In the records below, how many lines hold the string "Viewport"? Give only the number.

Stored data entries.
---------------
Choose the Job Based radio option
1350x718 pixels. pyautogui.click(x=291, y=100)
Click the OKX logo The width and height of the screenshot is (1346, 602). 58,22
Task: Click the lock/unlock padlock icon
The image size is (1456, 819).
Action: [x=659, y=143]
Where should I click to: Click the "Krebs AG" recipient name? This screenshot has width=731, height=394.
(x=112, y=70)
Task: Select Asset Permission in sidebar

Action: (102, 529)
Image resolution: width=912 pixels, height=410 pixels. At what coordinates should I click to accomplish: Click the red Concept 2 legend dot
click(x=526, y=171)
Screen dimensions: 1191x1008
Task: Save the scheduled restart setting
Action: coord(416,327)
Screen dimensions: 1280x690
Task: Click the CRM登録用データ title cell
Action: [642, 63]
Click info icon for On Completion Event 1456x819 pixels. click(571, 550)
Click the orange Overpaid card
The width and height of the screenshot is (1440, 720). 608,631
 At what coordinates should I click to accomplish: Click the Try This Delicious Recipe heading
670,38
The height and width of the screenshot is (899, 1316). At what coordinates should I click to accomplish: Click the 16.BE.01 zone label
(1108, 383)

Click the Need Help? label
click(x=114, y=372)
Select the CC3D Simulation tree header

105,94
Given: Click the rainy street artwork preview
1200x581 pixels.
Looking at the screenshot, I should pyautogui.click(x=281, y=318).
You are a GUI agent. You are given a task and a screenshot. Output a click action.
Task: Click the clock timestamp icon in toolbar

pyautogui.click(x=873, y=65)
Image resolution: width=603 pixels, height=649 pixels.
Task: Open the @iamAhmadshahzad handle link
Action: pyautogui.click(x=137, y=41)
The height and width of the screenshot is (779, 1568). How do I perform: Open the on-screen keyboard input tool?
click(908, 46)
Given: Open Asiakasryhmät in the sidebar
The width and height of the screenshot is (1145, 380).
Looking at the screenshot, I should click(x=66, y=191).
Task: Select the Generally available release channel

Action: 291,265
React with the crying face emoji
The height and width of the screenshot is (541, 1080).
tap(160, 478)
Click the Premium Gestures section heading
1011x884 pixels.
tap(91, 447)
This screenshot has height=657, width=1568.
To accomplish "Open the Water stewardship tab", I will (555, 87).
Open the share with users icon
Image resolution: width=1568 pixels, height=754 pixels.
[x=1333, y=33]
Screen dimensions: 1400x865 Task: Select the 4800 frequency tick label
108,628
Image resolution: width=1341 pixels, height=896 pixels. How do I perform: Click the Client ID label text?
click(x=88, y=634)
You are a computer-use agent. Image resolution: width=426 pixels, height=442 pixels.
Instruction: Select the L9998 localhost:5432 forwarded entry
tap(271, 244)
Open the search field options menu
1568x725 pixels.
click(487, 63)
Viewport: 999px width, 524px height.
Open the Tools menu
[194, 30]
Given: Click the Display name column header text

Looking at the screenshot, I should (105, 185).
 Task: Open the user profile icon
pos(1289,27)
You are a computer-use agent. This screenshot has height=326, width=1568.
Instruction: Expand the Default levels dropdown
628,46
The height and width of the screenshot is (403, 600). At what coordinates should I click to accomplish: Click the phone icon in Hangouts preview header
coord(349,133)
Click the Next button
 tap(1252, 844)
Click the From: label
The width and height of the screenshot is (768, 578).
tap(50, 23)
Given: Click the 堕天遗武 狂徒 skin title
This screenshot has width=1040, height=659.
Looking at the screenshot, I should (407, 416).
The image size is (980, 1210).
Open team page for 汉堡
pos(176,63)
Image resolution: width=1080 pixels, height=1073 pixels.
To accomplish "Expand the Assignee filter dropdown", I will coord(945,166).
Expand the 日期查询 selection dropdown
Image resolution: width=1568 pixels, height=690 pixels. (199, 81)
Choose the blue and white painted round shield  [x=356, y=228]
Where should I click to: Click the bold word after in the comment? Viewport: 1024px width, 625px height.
---------------
Final answer.
2